It’s summertime and the living is easy as the song goes, so what do I do?
Fall and break ribs, that’s what! Why not? Things were going so well this summer, something had to change. So, I end up in the emergency room at St. Joe’s where they have a look at me for a couple of hours, take x-rays, determine that my injuries aren’t life-threatening, then send me home with a few T3s for the pain.
At first I could barely walk because of the intense pain in my left side where I broke my ribs.
Slowly, the pain is easing up and I know that within a few more weeks I’ll be fine and back finishing up projects I’ve had to put on hold since the accident. A little patience is all I need now. Still, this has been a scary and humbling experience.
The ability to move physically is so important for individuals in our society. A great deal of our self-esteem and the prestige we have is based on our ability to move, to get around, to travel, to play sports, walk, run, drive a car, and lift heavy stones for garden projects.

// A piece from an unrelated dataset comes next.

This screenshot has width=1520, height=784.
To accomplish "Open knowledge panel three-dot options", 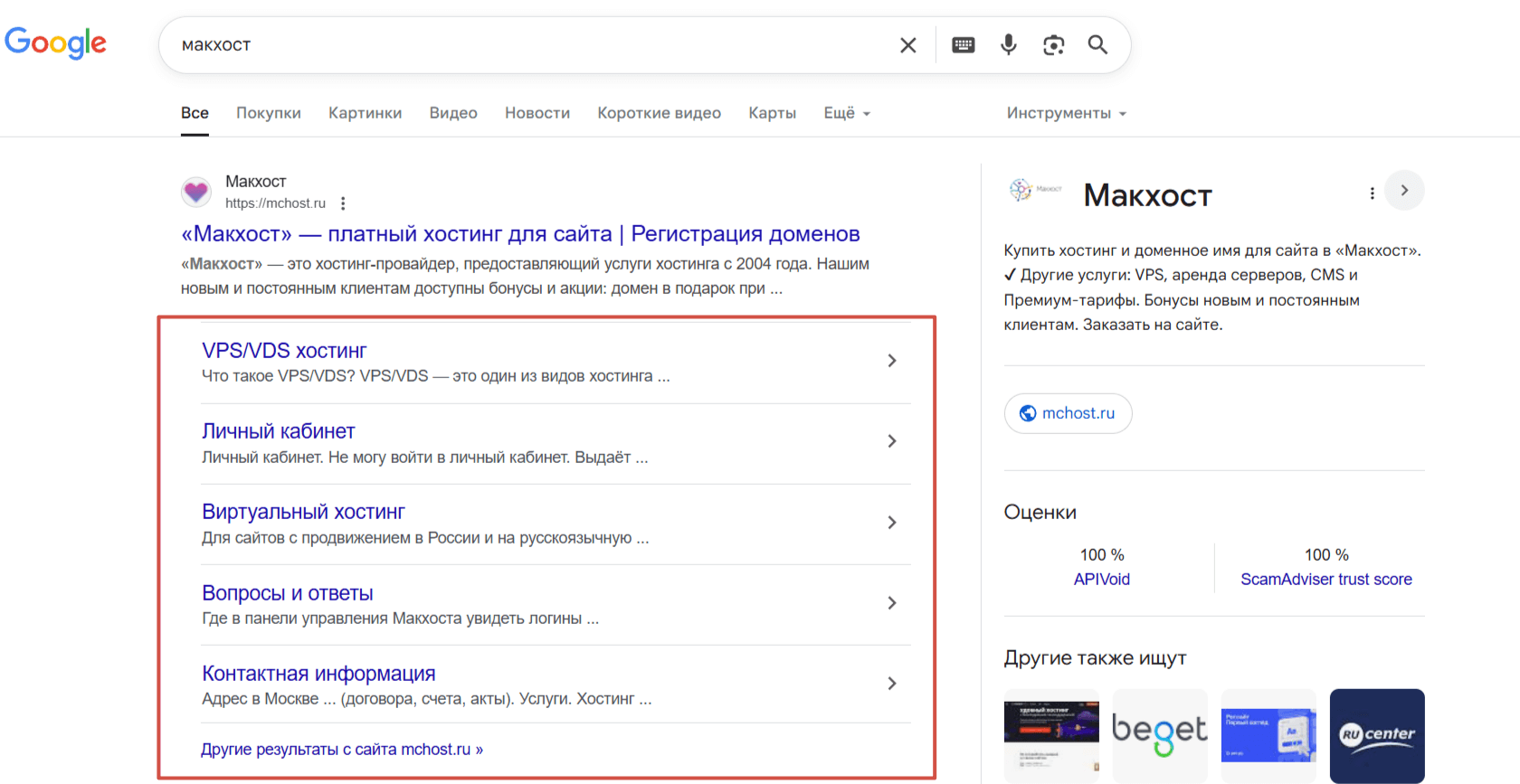I will pos(1372,194).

The immobility I’m experiencing is difficult to take in a culture that so values mobility. After the accident I found myself being very dependent on others to do things for me.

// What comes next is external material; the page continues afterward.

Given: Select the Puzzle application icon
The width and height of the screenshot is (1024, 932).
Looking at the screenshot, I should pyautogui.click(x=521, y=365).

Like I said, I’m getting better by the day, but being pretty much immobile left me feeling vulnerable, weak and incapable of fending for myself. It’s humbling. It’s hard not to feel a little diminished by this kind of experience.
Then I started thinking about people in our society who are permanently physically immobilized or who experience limited mobility and require a wheelchair, scooter or other device just to get around. How must they feel? I can look forward to getting around more easily by the day. They don’t have that luxury. How do they cope?
I also came to think about others in our society who are physically fine but who are immobilized by fear, can’t leave their homes or speak to strangers. They are psychologically immobilized. That must be at least as challenging as being physically immobilized. As I said, in our culture, mobility is everything. We glorify life and the mobility it gives us, and we fear death as the ultimate immobility.
Ultimately, we fear people in wheelchairs because they remind us of how vulnerable we can be. That fear is really misplaced.
I’ve spoken to a number of people who lack mobility in their bodies for one reason or another. They live most of their lives in a wheelchair or scooter. But, you know what? They get on with their lives. They go to university, get graduate degrees, travel, write and make babies. Hell, I’ve even heard one or two of them swear on occasion. In other words, they are just like you and me.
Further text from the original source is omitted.